Efficient Maximal Repeat Finding Using the Burrows-Wheeler Transform and Wavelet Tree

Kulekci M. O., Vitter J. S., Xu B.

IEEE-ACM TRANSACTIONS ON COMPUTATIONAL BIOLOGY AND BIOINFORMATICS, vol.9, no.2, pp.421-429, 2012 (SCI-Expanded) identifier identifier


Finding repetitive structures in genomes and proteins is important to understand their biological functions. Many data compressors for modern genomic sequences rely heavily on finding repeats in the sequences. Small-scale and local repetitive structures are better understood than large and complex interspersed ones. The notion of maximal repeats captures all the repeats in the data in a space-efficient way. Prior work on maximal repeat finding used either a suffix tree or a suffix array along with other auxiliary data structures.
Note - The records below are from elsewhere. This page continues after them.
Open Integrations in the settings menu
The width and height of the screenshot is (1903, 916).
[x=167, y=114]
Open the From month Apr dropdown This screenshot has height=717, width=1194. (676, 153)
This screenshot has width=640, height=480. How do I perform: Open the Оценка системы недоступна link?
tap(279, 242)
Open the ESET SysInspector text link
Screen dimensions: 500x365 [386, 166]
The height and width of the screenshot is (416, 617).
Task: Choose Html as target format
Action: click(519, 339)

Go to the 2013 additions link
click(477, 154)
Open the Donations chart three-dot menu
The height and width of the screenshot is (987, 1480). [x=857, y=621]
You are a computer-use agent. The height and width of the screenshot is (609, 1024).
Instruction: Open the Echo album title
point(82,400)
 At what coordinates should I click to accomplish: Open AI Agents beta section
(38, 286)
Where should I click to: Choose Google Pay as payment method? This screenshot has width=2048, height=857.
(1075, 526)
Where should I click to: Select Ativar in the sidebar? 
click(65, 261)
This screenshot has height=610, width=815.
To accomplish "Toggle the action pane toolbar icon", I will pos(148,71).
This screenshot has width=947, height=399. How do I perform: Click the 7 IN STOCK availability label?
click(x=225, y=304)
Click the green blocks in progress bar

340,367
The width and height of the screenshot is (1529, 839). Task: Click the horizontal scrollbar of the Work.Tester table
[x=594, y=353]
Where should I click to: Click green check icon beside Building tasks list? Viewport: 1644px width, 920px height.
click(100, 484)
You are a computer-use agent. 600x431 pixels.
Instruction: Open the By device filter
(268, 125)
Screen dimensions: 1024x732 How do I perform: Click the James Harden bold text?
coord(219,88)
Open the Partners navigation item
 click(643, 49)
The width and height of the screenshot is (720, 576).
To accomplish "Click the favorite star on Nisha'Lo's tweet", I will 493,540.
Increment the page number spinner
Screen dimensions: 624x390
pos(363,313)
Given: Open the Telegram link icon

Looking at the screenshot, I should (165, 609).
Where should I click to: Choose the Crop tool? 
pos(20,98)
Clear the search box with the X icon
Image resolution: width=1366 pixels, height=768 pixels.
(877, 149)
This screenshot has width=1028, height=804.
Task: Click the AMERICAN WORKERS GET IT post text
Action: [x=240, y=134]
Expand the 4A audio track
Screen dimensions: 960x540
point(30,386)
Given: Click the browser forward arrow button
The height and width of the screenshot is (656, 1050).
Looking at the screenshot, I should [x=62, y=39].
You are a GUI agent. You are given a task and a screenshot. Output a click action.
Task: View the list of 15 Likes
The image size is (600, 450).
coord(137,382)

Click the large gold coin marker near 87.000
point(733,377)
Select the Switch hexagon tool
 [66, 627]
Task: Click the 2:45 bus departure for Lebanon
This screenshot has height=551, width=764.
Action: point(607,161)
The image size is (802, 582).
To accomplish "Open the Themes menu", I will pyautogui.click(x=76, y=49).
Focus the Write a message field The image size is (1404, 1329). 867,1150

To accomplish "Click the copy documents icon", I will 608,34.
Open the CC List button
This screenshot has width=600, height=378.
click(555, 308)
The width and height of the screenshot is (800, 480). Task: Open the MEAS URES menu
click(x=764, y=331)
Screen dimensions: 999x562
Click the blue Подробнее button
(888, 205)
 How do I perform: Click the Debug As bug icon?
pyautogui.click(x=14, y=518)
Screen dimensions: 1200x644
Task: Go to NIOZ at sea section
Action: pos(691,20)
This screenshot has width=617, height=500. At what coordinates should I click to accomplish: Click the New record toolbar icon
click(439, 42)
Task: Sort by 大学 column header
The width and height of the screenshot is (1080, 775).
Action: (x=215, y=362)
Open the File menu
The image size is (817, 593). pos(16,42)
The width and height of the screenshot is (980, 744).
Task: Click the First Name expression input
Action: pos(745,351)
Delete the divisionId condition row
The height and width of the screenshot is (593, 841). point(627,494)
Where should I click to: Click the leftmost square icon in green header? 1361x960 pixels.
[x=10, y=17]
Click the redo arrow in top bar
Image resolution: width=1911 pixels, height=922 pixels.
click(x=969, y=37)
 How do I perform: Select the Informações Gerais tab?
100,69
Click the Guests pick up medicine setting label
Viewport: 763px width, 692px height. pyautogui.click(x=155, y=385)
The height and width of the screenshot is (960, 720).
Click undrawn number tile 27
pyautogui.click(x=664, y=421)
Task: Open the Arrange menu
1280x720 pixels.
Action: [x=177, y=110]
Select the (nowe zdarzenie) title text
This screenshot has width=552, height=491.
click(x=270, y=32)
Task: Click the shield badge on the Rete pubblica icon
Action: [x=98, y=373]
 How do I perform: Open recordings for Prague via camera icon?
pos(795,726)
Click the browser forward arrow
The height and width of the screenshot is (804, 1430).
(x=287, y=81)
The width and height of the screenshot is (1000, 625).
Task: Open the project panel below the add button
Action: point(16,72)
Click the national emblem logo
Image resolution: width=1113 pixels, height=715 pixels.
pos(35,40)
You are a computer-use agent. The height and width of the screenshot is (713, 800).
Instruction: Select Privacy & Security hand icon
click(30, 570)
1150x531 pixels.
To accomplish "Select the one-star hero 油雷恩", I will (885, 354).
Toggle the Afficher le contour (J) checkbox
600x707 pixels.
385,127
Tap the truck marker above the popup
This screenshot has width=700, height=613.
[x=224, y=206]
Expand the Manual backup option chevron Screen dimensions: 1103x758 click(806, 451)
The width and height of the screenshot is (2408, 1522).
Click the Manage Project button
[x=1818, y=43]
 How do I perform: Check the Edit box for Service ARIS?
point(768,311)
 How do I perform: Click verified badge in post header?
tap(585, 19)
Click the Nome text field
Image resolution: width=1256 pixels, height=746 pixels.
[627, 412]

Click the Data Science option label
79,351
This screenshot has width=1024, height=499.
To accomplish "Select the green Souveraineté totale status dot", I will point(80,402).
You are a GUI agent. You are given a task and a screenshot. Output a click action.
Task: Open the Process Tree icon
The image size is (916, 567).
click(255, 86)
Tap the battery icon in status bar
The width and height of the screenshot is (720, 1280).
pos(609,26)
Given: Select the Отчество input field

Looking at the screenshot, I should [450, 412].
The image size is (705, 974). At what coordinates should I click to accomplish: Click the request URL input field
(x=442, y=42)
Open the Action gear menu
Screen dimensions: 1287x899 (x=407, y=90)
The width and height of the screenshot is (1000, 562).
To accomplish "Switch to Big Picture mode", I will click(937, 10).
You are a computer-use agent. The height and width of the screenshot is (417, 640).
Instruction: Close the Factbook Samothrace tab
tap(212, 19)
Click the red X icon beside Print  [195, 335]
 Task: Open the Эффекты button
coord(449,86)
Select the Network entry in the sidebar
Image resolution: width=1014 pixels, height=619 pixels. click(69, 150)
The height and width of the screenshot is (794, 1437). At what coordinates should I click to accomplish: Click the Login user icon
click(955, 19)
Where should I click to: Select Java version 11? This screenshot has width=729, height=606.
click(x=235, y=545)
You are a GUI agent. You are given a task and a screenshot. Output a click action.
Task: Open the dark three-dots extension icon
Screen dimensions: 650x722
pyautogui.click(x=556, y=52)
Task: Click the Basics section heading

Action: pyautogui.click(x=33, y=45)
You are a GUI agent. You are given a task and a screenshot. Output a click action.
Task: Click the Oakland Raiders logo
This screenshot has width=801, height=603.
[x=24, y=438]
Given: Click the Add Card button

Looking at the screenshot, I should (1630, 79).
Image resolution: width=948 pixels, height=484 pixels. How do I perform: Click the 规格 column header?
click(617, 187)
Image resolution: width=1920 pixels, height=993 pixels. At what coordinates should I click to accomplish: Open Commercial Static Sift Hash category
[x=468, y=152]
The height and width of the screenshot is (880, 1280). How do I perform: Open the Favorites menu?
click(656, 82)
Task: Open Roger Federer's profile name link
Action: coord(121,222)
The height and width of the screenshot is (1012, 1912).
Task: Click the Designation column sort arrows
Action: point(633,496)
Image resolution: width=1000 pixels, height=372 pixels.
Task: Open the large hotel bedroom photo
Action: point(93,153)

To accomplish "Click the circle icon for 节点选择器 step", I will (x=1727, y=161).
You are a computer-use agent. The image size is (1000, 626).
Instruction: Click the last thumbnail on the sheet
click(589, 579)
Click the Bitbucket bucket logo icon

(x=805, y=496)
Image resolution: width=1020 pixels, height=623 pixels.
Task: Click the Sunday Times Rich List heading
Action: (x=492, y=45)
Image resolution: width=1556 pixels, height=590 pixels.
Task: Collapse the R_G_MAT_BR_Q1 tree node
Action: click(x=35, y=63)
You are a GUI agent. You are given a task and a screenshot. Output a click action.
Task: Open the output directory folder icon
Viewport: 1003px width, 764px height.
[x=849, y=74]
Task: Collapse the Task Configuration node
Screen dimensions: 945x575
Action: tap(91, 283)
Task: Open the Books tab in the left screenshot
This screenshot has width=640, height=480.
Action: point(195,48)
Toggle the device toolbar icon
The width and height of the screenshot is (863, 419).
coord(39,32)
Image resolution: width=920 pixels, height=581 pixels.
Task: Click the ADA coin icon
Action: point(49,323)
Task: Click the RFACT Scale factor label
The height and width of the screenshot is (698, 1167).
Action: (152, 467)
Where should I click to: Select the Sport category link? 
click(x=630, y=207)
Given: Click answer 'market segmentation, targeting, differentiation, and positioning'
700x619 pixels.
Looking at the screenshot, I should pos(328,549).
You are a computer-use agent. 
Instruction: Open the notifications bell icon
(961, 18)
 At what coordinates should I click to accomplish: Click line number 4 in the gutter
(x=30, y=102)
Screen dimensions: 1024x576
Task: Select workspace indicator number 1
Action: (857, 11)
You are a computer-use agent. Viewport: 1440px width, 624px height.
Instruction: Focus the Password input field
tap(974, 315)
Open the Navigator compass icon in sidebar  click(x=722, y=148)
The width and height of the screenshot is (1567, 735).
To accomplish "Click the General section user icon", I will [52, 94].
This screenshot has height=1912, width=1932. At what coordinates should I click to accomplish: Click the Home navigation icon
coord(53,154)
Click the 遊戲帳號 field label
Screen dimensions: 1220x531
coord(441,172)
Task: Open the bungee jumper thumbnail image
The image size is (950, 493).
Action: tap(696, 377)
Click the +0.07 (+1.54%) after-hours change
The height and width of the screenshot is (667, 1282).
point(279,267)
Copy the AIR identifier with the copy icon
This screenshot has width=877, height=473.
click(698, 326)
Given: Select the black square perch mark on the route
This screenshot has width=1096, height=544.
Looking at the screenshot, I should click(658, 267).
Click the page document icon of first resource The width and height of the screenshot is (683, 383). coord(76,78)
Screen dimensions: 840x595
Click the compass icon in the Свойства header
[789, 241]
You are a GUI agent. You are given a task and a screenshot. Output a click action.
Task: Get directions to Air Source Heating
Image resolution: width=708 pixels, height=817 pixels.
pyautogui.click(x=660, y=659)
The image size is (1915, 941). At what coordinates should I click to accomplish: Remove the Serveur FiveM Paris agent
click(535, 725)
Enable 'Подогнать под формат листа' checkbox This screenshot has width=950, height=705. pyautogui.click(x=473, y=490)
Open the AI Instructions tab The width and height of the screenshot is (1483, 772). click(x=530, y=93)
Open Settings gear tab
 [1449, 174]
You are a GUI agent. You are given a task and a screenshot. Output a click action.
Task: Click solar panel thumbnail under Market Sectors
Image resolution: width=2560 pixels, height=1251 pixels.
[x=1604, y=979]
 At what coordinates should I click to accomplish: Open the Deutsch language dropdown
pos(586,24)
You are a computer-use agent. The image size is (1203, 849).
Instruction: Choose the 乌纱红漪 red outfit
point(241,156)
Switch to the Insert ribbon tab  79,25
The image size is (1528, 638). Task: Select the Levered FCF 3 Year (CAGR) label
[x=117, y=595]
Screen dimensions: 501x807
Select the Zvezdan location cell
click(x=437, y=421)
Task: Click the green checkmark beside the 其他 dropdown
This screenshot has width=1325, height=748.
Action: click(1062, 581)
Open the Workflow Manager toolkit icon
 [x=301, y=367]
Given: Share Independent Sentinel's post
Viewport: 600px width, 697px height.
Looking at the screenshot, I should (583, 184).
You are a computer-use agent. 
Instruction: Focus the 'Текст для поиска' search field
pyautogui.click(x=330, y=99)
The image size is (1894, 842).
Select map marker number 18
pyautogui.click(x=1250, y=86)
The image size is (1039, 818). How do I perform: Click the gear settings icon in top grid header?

Their space usage is 19-50 times the text size with the best engineering efforts, prohibiting their usability on massive data such as the whole human genome. We focus on finding all the maximal repeats from massive texts in a time- and space-efficient manner. Our technique uses the Burrows-Wheeler Transform and wavelet trees. For data sets consisting of natural language texts and protein data, the space usage of our method is no more than three times the text size. For genomic sequences stored using one byte per base, the space usage of our method is less than double the sequence size. Our space-efficient method keeps the timing performance fast. In fact, our method is orders of magnitude faster than the prior methods for processing massive texts such as the whole human genome, since the prior methods must use external memory. For the first time, our method enables a desktop computer with 8 GB internal memory (actual internal memory usage is less than 6 GB) to find all the maximal repeats in the whole human genome in less than 17 hours. We have implemented our method as general-purpose open-source software for public use.